_Given passage_.

FIG. 8. A side view of the spike assembly 16, within the receiving member 18, showing the ball and spring in an extended position against the spherical radius to hold the spike in a film or locked position. Meanwhile, another side view of the spike assembly 16, within the receiving member 18, with the release tool exerting force on the ball and compressing spring into a disengaged or unlocked position. The pressure of the spring on the ball against the release tool causes the spike assembly 16, to “slide-up” the tool; partially exiting the receiver member 18.

DETAILED DESCRIPTION OF THE INVENTION

Referring to the drawings, the present invention is shown in FIGS. 1 through 8 and are constructed according to the present invention includes the spike assembly 16, FIG. 3 and FIG. 8 the receiving member 18, shown in FIGS. 4, 5, 6, and 8. The heel 19, FIG. 7 and outer sole 8, FIG. 5 and FIG. 7 of the shoe can have various changes in dimensions, form or detail of construction, but these do not change the scope and spirit of the invention “Spike-Loc.”

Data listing
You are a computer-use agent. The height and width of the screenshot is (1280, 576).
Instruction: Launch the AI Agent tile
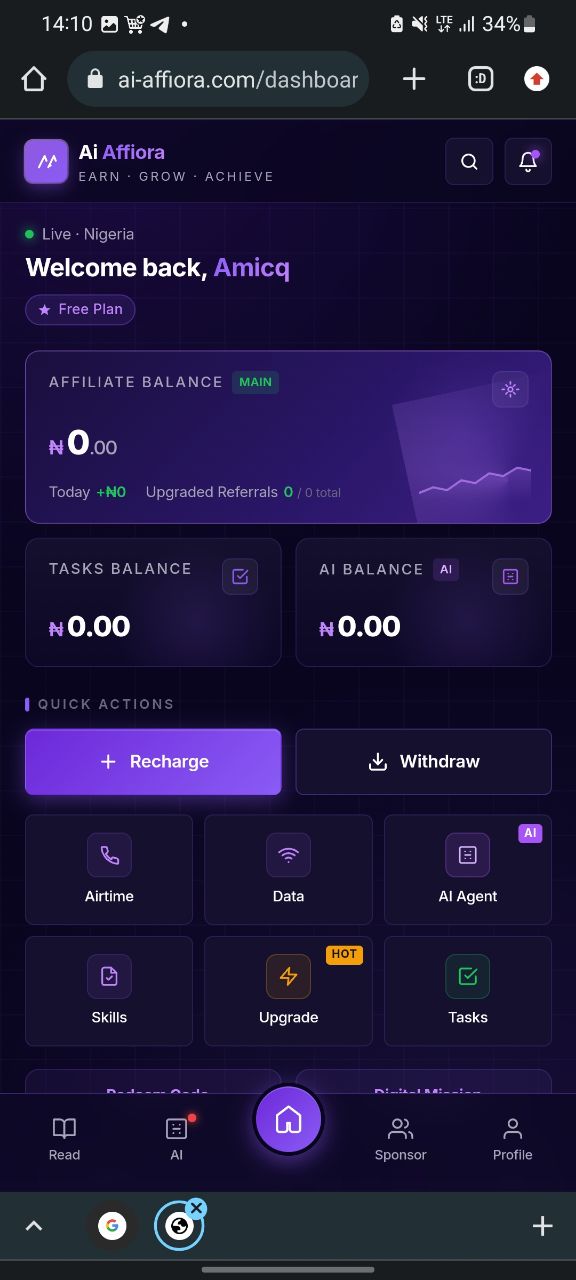[468, 869]
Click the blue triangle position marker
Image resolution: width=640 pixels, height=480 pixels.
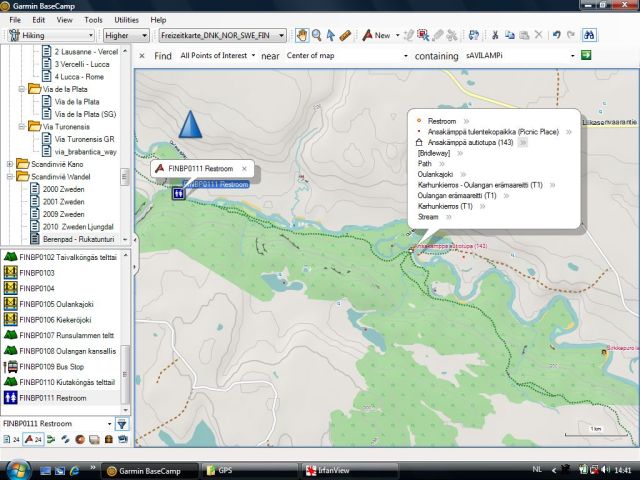click(190, 125)
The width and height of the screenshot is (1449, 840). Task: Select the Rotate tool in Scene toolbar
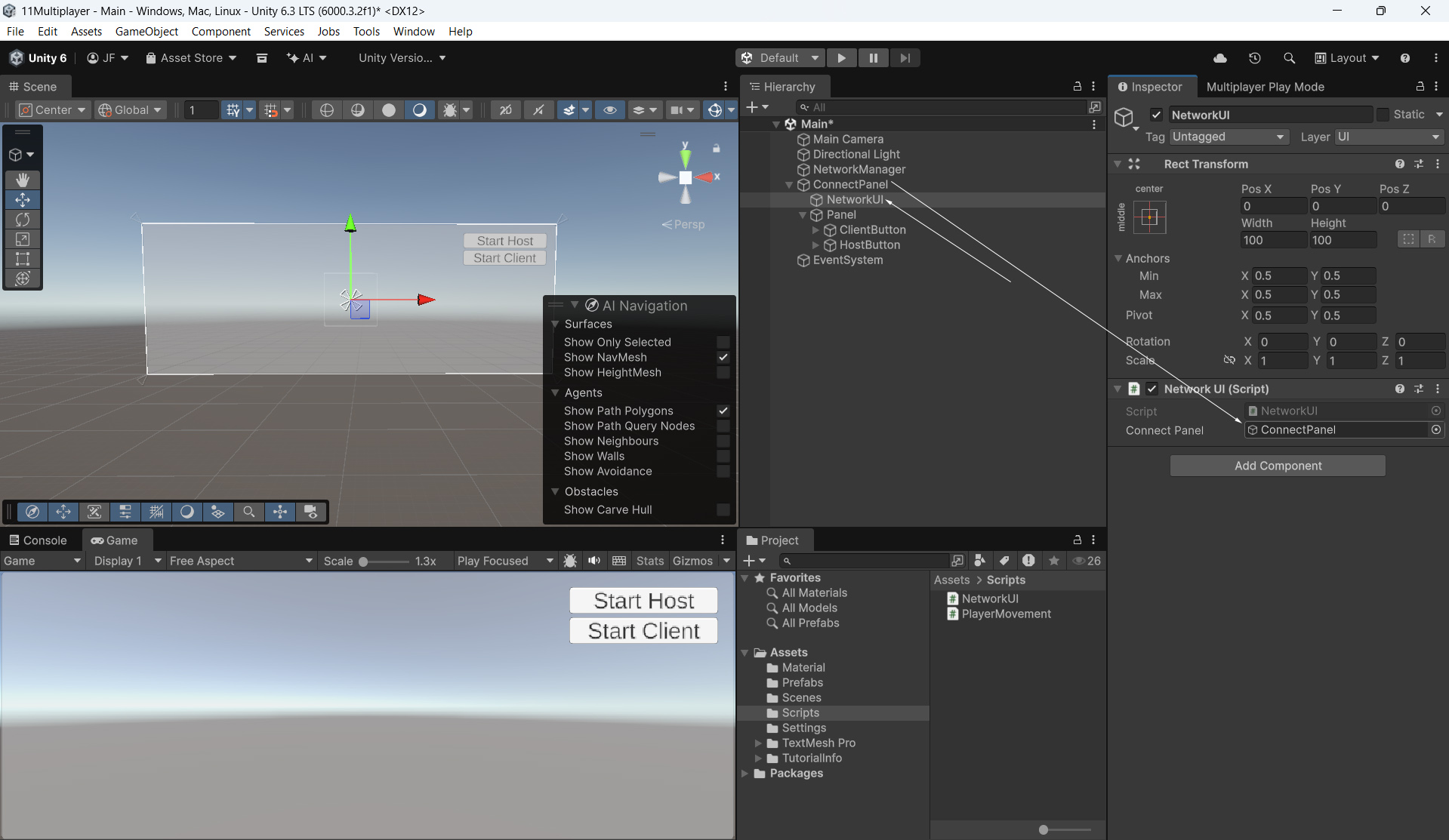tap(23, 220)
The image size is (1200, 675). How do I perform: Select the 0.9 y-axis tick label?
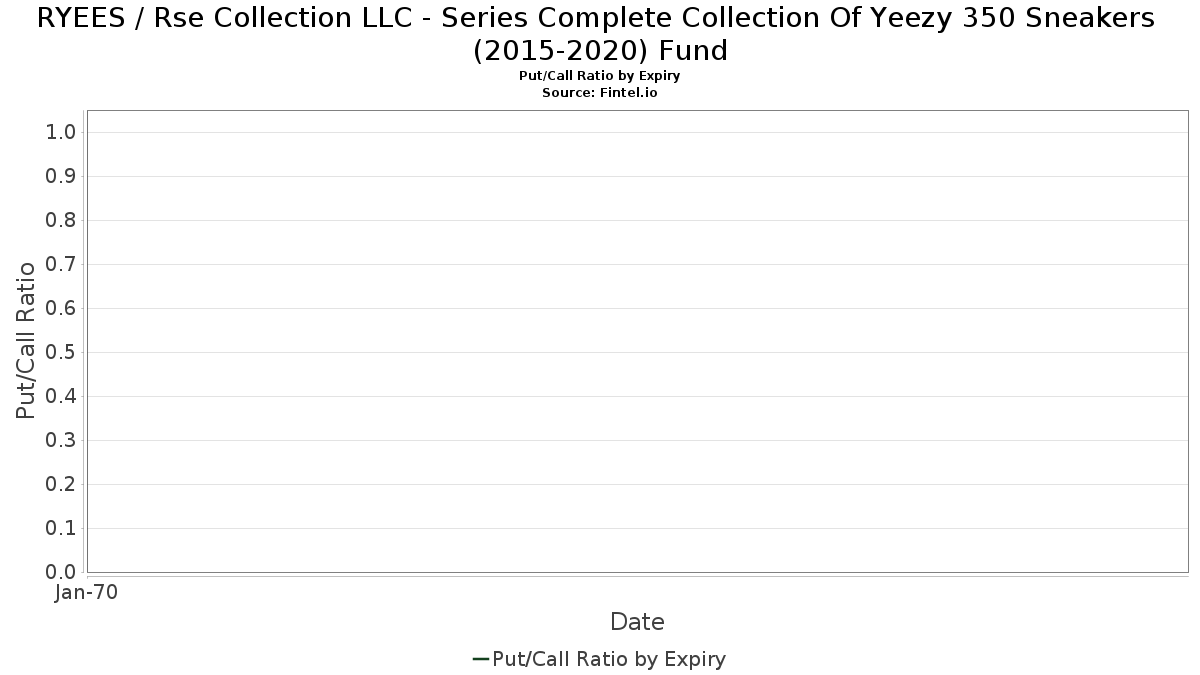(61, 176)
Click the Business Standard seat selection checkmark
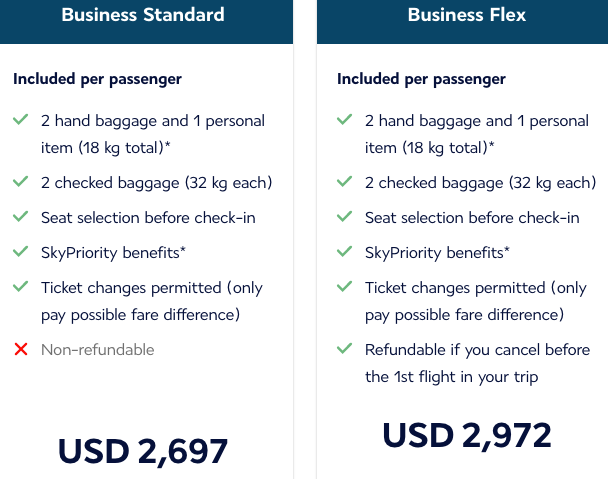The image size is (608, 479). [21, 216]
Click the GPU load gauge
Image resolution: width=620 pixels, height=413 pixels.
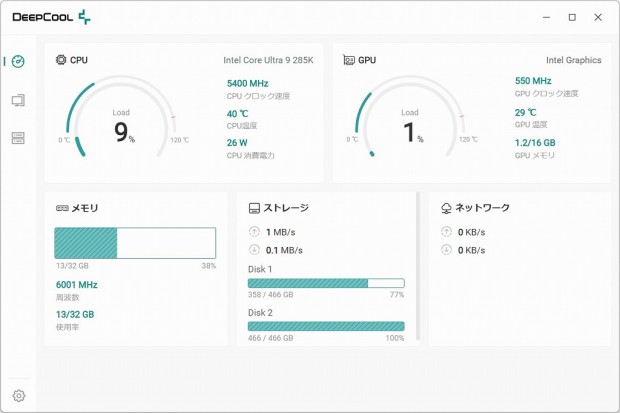click(x=409, y=125)
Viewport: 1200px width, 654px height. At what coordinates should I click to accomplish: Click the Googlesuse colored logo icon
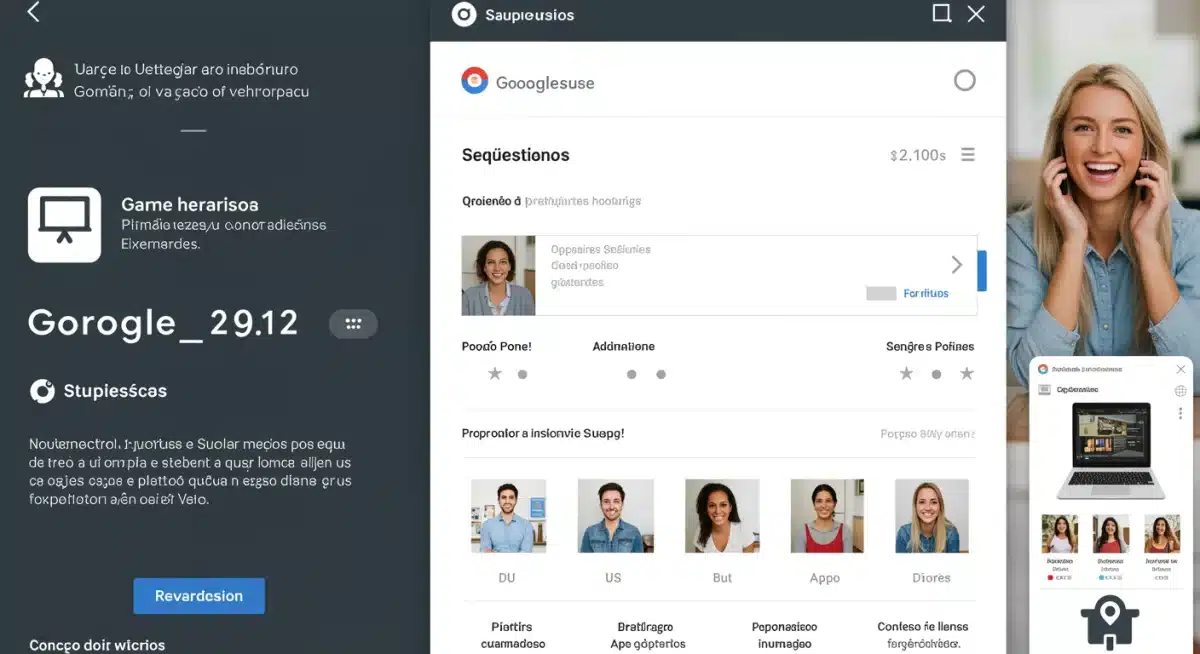[x=474, y=81]
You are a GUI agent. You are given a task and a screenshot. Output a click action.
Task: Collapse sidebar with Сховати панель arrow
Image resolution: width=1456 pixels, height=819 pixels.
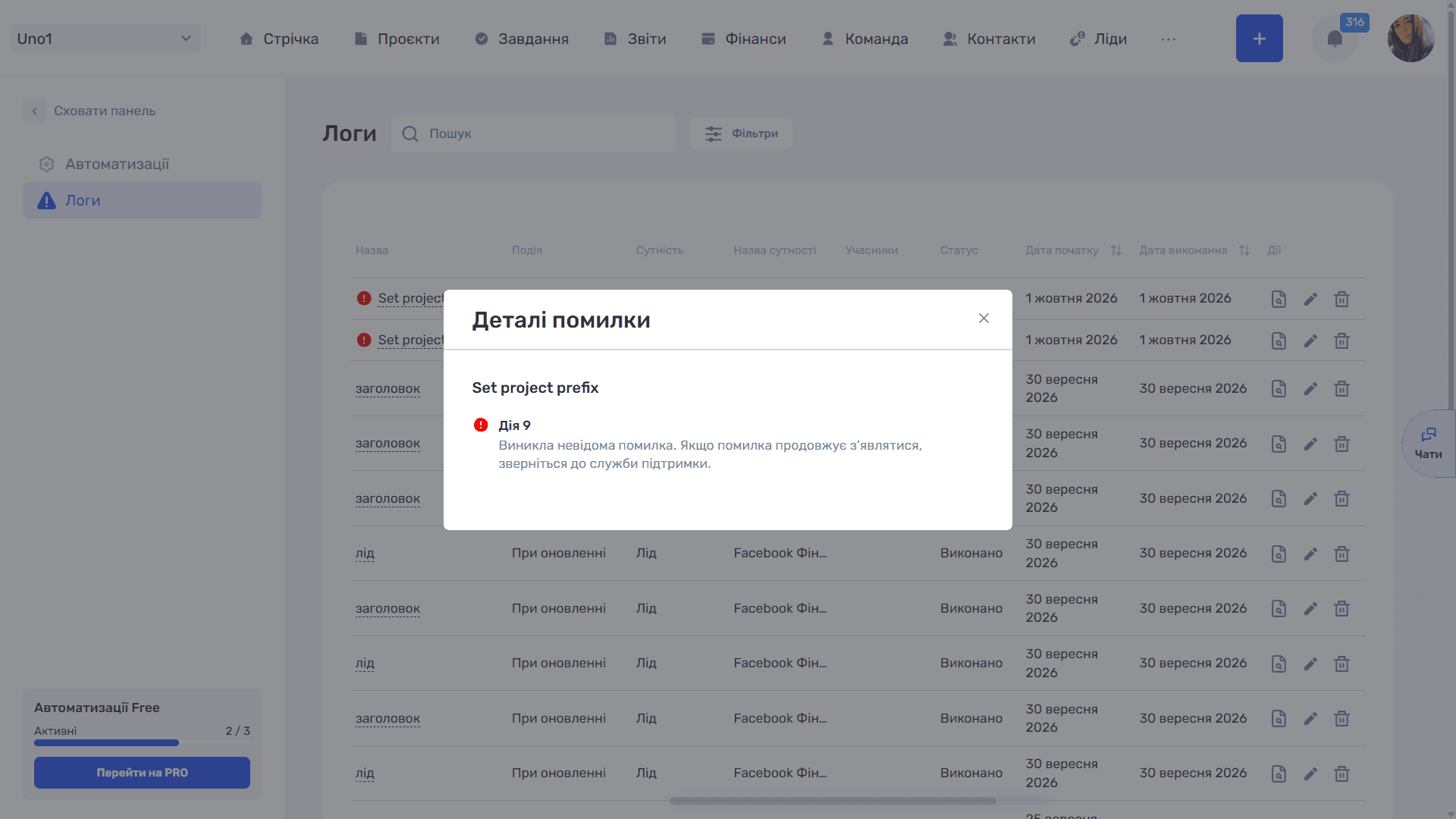pos(34,111)
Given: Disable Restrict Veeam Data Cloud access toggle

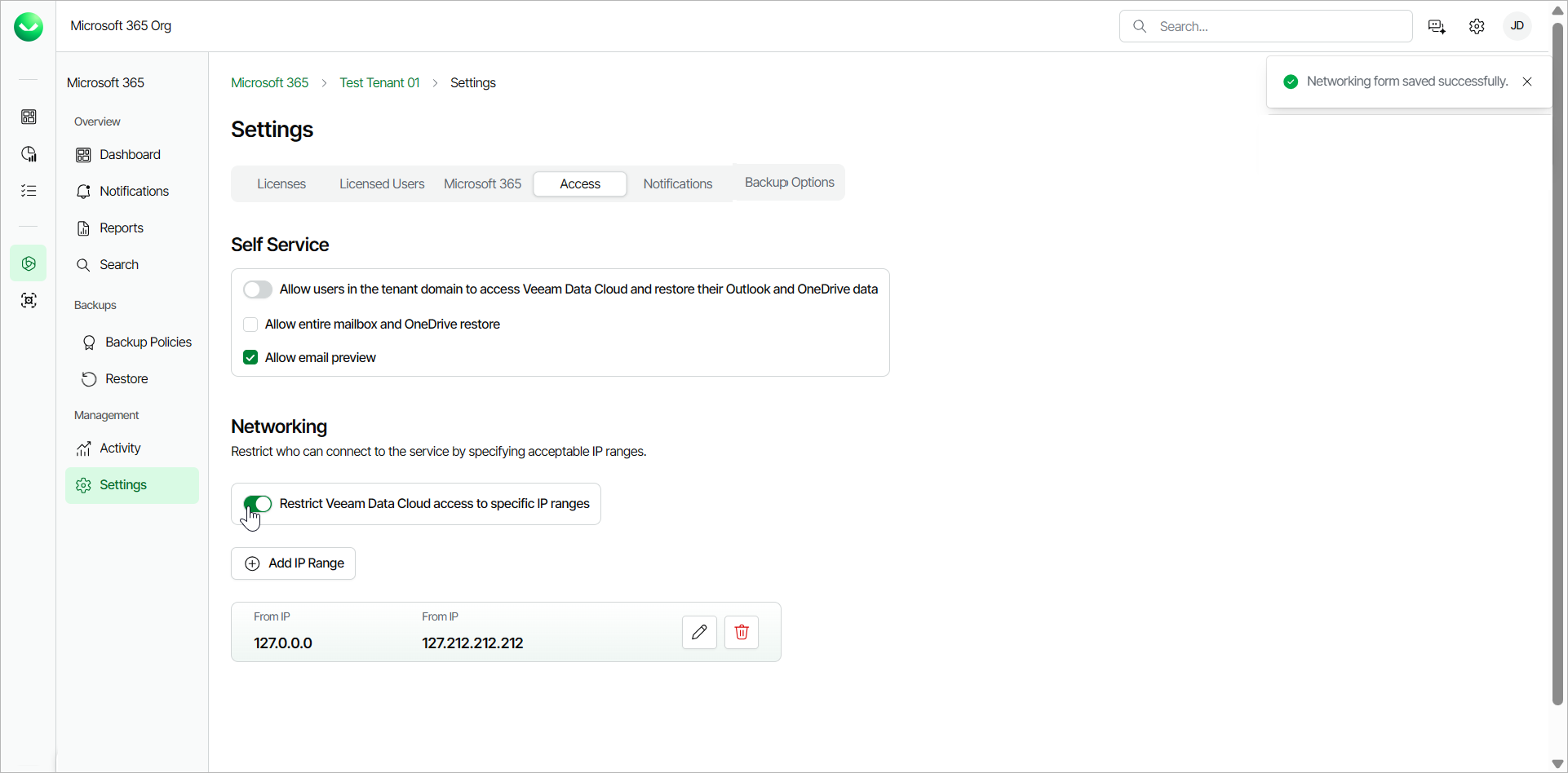Looking at the screenshot, I should coord(258,504).
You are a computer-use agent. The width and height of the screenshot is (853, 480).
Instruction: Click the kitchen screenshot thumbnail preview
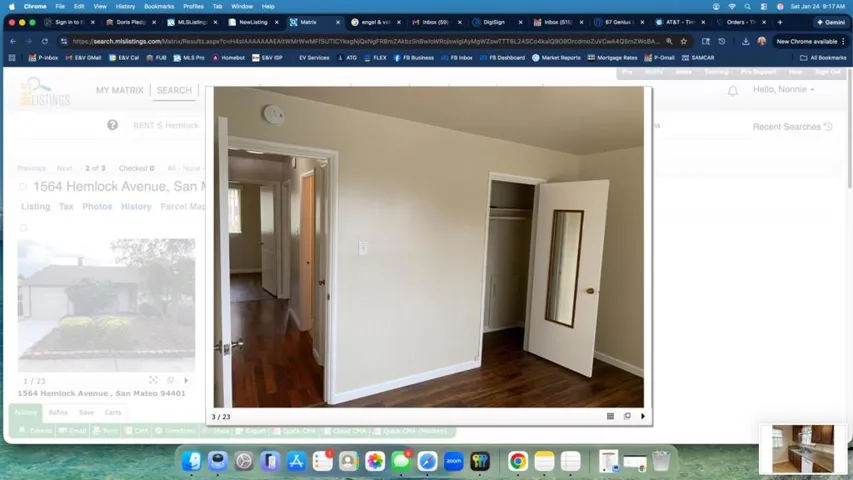pos(802,448)
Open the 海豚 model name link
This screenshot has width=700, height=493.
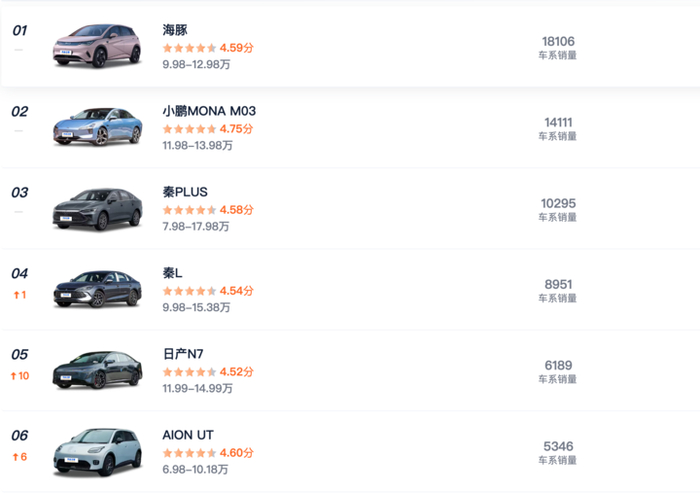click(x=175, y=30)
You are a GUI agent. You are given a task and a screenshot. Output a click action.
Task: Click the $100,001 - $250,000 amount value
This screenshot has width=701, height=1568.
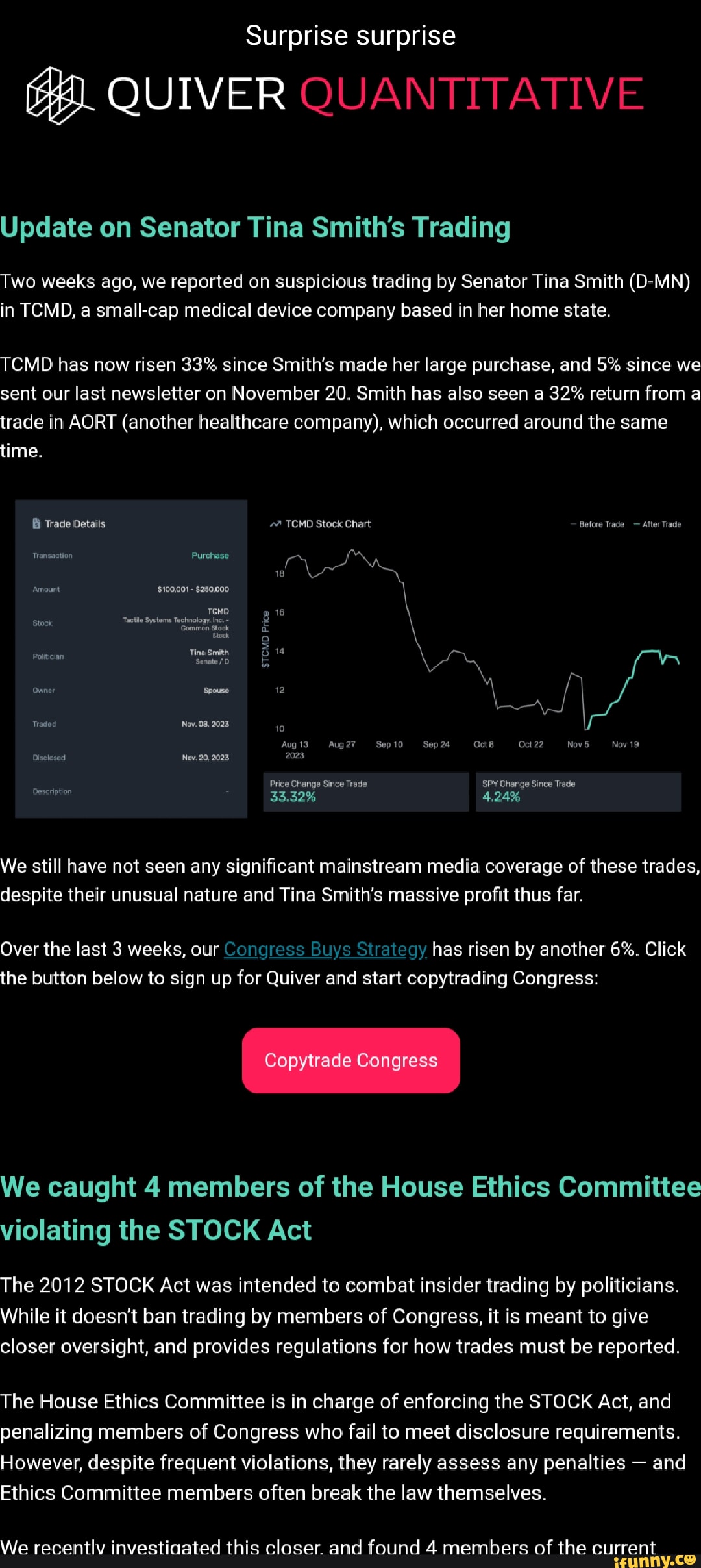(x=193, y=590)
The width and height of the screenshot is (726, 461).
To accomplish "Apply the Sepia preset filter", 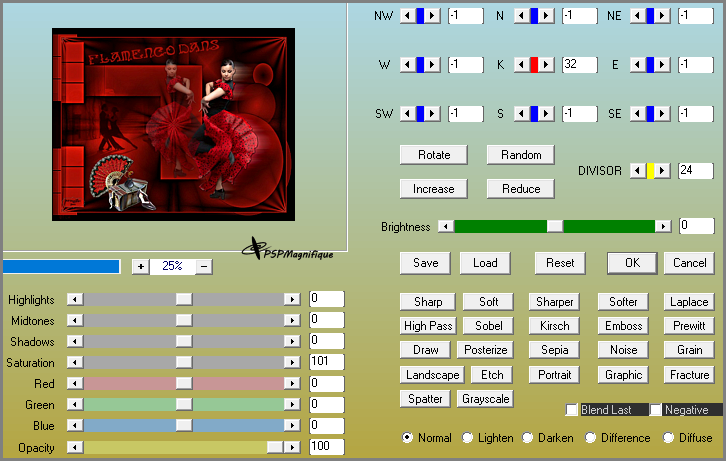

_Stated problem 1_. Transcribe the entries, beginning at the line containing "Click the Business" and continuing through the last line of the entries. Leave out the pictures.
_Stated problem 2_. Write the next part of the shoe spike patent description, picking up after its final sentence.
These entries are unrelated to the shoe spike patent description.

_Final result 1_.
Click the Business Standard seat selection checkmark
The image size is (608, 479). [21, 216]
Click the GPU load gauge
Image resolution: width=620 pixels, height=413 pixels.
click(x=409, y=125)
Viewport: 1200px width, 654px height. At what coordinates should I click to accomplish: Click the Googlesuse colored logo icon
[x=474, y=81]
You are a GUI agent. You are given a task and a screenshot. Output a click action.
Task: Collapse sidebar with Сховати панель arrow
Image resolution: width=1456 pixels, height=819 pixels.
pos(34,111)
Given: Disable Restrict Veeam Data Cloud access toggle

Looking at the screenshot, I should coord(258,504).
You are a computer-use agent. The width and height of the screenshot is (853, 480).
Instruction: Click the kitchen screenshot thumbnail preview
pos(802,448)
Open the 海豚 model name link
This screenshot has width=700, height=493.
click(x=175, y=30)
You are a GUI agent. You are given a task and a screenshot. Output a click action.
Task: Click the $100,001 - $250,000 amount value
This screenshot has width=701, height=1568.
(x=193, y=590)
The width and height of the screenshot is (726, 461).
To accomplish "Apply the Sepia preset filter", 

_Final result 2_.
It may be seen from the drawings, FIG. 3 the spike assembly 16 including a release hole 10 (an angled hole), in the top of the spike for insertion of the release tool 6, FIGS. 7 and 8, such as to guide the release tool inside the receiving member 18. This function will be hereinafter described. Also, the spike assembly 16, FIG. 3, contains a flange 12 wherein the body of the spike 13 protrudes containing the ball 4 and the spring 5, FIG. 2, shows body of the spike 13, encased inside a brass tubing sleeve 2. The ball protrudes partially through one wall, of the brass sleeve 2 of the spike assembly 16. Furthermore, a protrusion 15 positioned 180 degrees from the release hole 10 extending from the flange 12. Protrusion 15 has the function is to keep the spike from any rotation Protrusion 15 extends into either angled slot 7, FIG. 4, FIG. 5, FIG. 6, and FIG. 7. The body of the spike 13, FIG. 3 is preferably constructed of a durable material, such as pliable polyurthene.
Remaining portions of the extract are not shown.